▸ **Excerpted passage**:
BEGIN

An important effect of intracellular organization can be metabolite channeling, in which coupled biochemical reactions are spatially localized and the product from one enzyme is "handed off" to another as the reactant, without diffusing throughout the cell. If phase separation occurs in living cells, it is one possible mechanism for metabolite channeling. Synthetic cells can be used to investigate these types of reactions, and to create conditions under which even nonbio-logical reactions might be coupled. This approach could be used to design sensors based on macromolecule association/dissociation, in analogy to many biological sensing motifs.

"Barcoded" metal particles for bioanalysis

The goal of this project is to develop tiny "barcodes" (analogous to those used in retail industries) for use in bioanalytical chemistry. The barcode pattern is built into metal rods during their synthesis via template-directed electrochemical deposition. The particles can be synthesized in a wide variety of lengths (up to several microns), widths (tens to hundreds of nanometers), and compositions (e.g., Au, Ag, Pt, Cu, Co, CdSe). Importantly, their composition can be varied along the length of the rod to yield "stripes" of different materials. This leads to the ability to both optically and chemically distinguish the different segments. For example, Au and Pt segments have different optical reflectivities and different surface chemistries.

END

▸ **Data segment**:
BEGIN

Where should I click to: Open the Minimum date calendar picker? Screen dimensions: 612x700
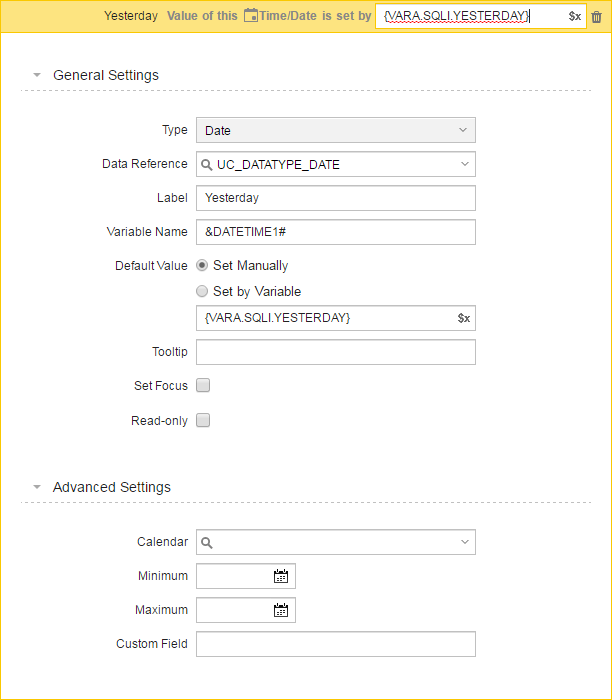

END

▸ **What you will do**:
1. Using the excerpt on synthetic cells and barcoded metal particles, explain in one to three sentences why the segments of a striped metal rod can be distinguished both optically and chemically.
2. Go on with the excerpt on synthetic cells and barcoded metal particles, starting after its final sentence.
The lines come from a source separate from the excerpt on synthetic cells and barcoded metal particles.

▸ **Replies**:
1. The rod's composition can be varied along its length during synthesis, which produces "stripes" of different materials. These materials differ in their optical reflectivities and surface chemistries. Au and Pt segments are one such pair.

2.
Because the striping pattern can be readily determined via optical reflectance microscopy, striped metal rods can be used as uniquely identifiable substrates for bioanalysis. The number of distinguishable barcode rods which can, in principle, be prepared is staggering (i.e., a pattern for every gene of the human genome is within the realm of possibility). These particles are therefore extremely interesting for multiplexed bioanalytical applications. Key areas of fundamental investigation involve characterization of the metal-metal interfaces, development of surface attachment chemistries, and investigations of the optical properties of these particles. In addition, we are investigating their application in multiplexed DNA assays.

DNA-directed assembly of metal "nanowires"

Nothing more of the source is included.